▸ **Source document**
________________

# More Dots



## jttheclockman (Sep 24, 2012)

Here is a pen that got some notice with a magazine. I won 3rd place with it. It is a Baron with ebony black wood and aluminum dots. The cap is all aluminum. The ebony has 8 coats of med CA and the cap was spun and polished to a high shine. This pen sold almost imediately after I got it off the lathe. These type segmented pens are only the tip of the ice that I want to get into. 

Thanks for looking. As always any comments or questions are always welcomed.


----------



## jking (Sep 24, 2012)

That looks very nice.  It's understandable that it sold very quickly.


----------



## wiset1 (Sep 24, 2012)

Love the work you're doing these days, and this just shows a stunning ability to convert imagination into hand turned reality.  Awesome


----------



## gbpens (Sep 24, 2012)

Metal is simply pure class when done right and you did it right!


----------



## skiprat (Sep 24, 2012)

John, I think it's very striking and I like it a lot.  However, I think you got a tiny error in the spacing between the rings of dots.  Hope you don't mind me saying so but we both know that if anyone can get absolute accuracy with segments or spacing then it's you. :wink::biggrin:


----------



## Dustygoose (Sep 24, 2012)

I see why it sold quickly.  Sweet pen


----------



## bobjackson (Sep 24, 2012)

Sharp looking pen. Great job.


----------



## Robert111 (Sep 24, 2012)

Okay, John. I see you ARE a pen guy. (re: my PM). Now I remember the Panache of yours I saw a few days ago. Brilliant work! Looking forward to seeing more!


----------



## Wright (Sep 24, 2012)

I like that, something different. Great looking pen! Thinking outside the box.


----------



## Jeremy Pederson (Sep 24, 2012)

*pen*

great pen and congrats on 3rd place


----------



## alamocdc (Sep 24, 2012)

Another nice one, John. It's no wonder it sold right away!


----------



## jttheclockman (Sep 24, 2012)

skiprat said:


> John, I think it's very striking and I like it a lot. However, I think you got a tiny error in the spacing between the rings of dots. Hope you don't mind me saying so but we both know that if anyone can get absolute accuracy with segments or spacing then it's you. :wink::biggrin:


 


Thanks Steve.

Now I know your eyes are better than mine which are getting quite old, and being I do not have this pen any more to confirm that, I would go out on the limb and have to say they were dead on accurate because of the method I use to do these type pens. I know it is done on a wood lathe but the setup I am using is pretty darn close to being accurate as can be. I know sometimes indexing wheels can have some slop in them but I tried the best I could to account for that.  Not saying you are wrong but I do not see it and hopefully it is just the photo distortion.

________________

▸ **Data extract**
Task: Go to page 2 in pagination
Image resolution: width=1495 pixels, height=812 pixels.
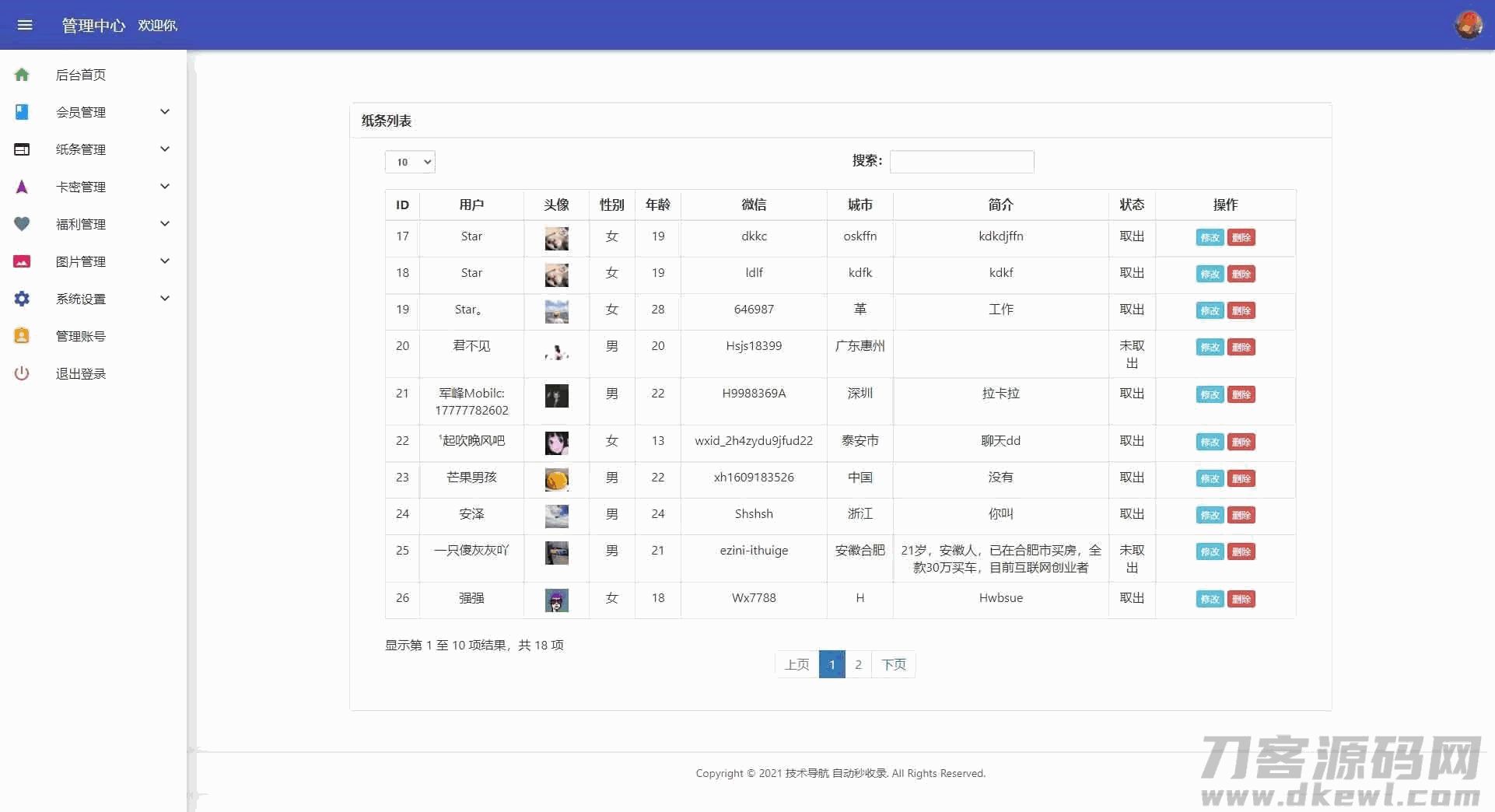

________________

▸ **What to do**
Copy from the pen thread the passage from "Sharp looking pen." to "to seeing more!".

▸ **The result**
Sharp looking pen. Great job.


----------



## Robert111 (Sep 24, 2012)

Okay, John. I see you ARE a pen guy. (re: my PM). Now I remember the Panache of yours I saw a few days ago. Brilliant work! Looking forward to seeing more!